Le prix du métal précieux, stimulé par la dévaluation du dollar, a augmenté depuis deux ans : une once (31,1 grammes) valait un peu plus de deux mille dollars (1 700 euros) en janvier 2024.
Vers 23h40 dimanche, le métal précieux augmentait de 0,93 %, coté à 5 029,39 dollars (4 238,5 euros) l’once.
La récente hausse de l’or a été impulsée par les tensions autour du Groenland, que le président des États-Unis, Donald Trump, a déclaré vouloir annexer, menaçant les alliés européens de tarifs en cas d’opposition.
La relative accalmie de cette semaine au Forum économique mondial de Davos (Suisse), où Donald Trump a retiré les menaces de nouveaux droits de douane, n’a pas empêché la montée de l’or.
Les prix restent sensibles aux évolutions géopolitiques en Ukraine, dans la bande de Gaza ou en Iran.
Les fréquents revirements de l’administration américaine créent un climat d’incertitude aux États-Unis, éloignant les investisseurs du dollar et des obligations d’État, normalement considérés comme des valeurs refuge concurrentes de l’or.
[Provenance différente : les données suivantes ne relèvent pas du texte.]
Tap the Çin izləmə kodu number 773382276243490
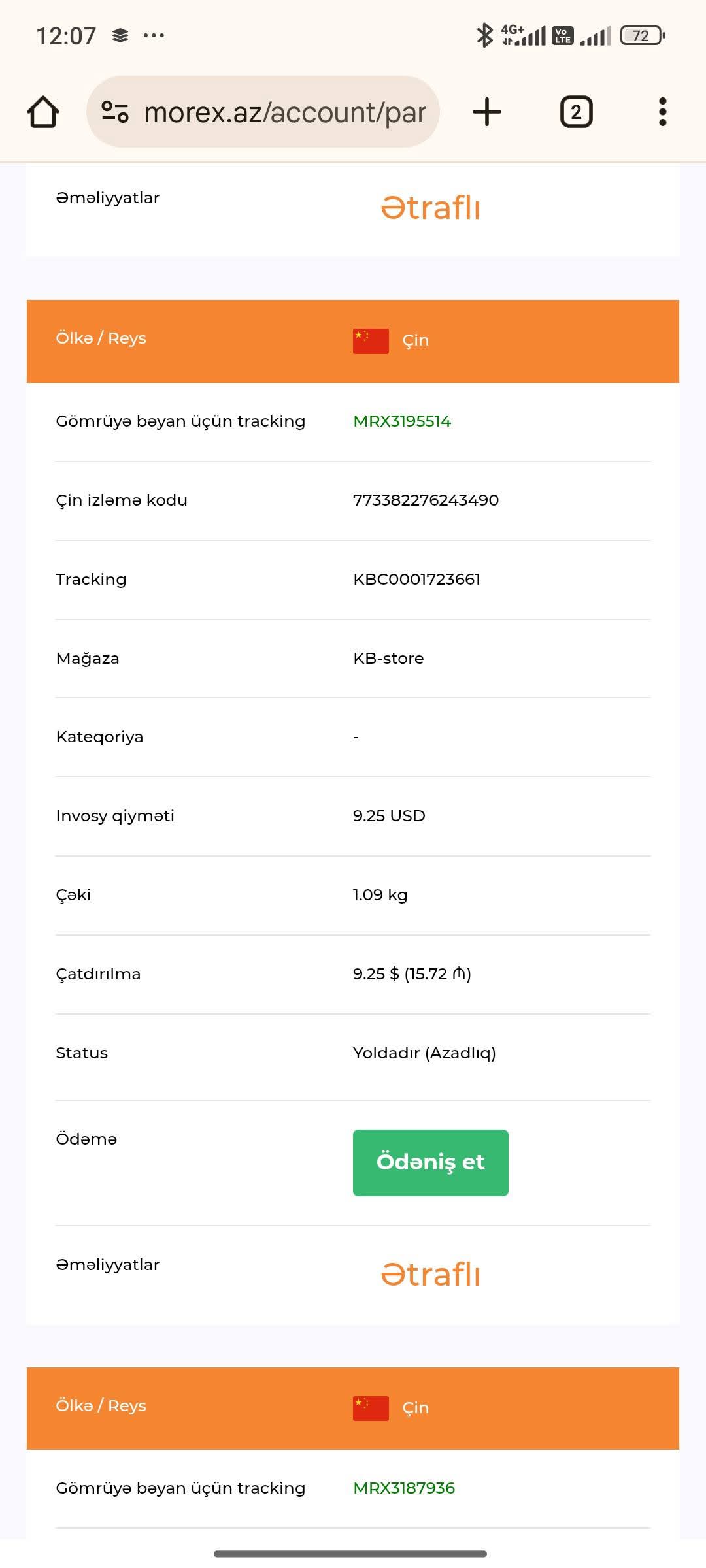Image resolution: width=706 pixels, height=1568 pixels. tap(426, 500)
Les investisseurs sont « réticents à abandonner » le métal précieux, « au cas où Donald Trump se réveillerait avec une nouvelle idée controversée », explique Dan Coatsworth, analyste chez AJ Bell, société de conseil.
Les pressions et critiques du locataire de la Maison Blanche contre la Réserve fédérale (connue sous le nom de Fed) et le président de l’institution, Jerome Powell, pour qu’ils abaissent les taux d’intérêt américains renforcent la réticence et alimentent la crainte d’une « Fed sous influence », ajoute Stephen Innes, associé de la société de conseil SPI Asset Management.
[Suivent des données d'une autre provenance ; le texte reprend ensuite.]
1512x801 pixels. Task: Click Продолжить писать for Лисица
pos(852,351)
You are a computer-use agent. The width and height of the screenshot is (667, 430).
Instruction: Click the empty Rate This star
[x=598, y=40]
Le chef de la banque centrale des États-Unis a dénoncé ouvertement une tentative d’intimidation de l’institution pour ne pas suivre « les recommandations du Président ».
Cependant, selon Neil Wilson, analyste de la banque d’investissement Saxo Markets, « un facteur bien plus important » soutient le prix de l’or ces derniers mois : « la dévaluation des monnaies et l’augmentation du niveau d’endettement » des États, « qui se traduisent par une soif insatiable » pour « les actifs tangibles », liés à une valeur concrète.
En d’autres termes, les investisseurs cherchent à protéger leur patrimoine, se tournant vers des actifs réels, comme l’or, capables de préserver la valeur à long terme.
D’autres métaux précieux suivent la montée de l’or ces derniers mois, y compris l’argent, qui a plus que doublé de valeur depuis octobre 2025.
Également stimulé par la demande industrielle dans les secteurs solaire et électronique, ce métal a dépassé pour la première fois les 100 dollars (84 euros) l’once vendredi.
Dimanche, il a atteint, tout comme l’or, un niveau jamais vu auparavant. Il a augmenté de 1,8 % vers 23h40, atteignant 104,83 dollars (88,34 euros) l’once.
Le prix de l’argent a explosé dans un contexte d’euphorie spéculative, alimenté par la « peur de rater une opportunité » (‘FOMO’ ou ‘fear of missing out’, en anglais), mais aussi par « des rumeurs de pénurie d’approvisionnement », observe David Morrison, analyste chez Trade Nation.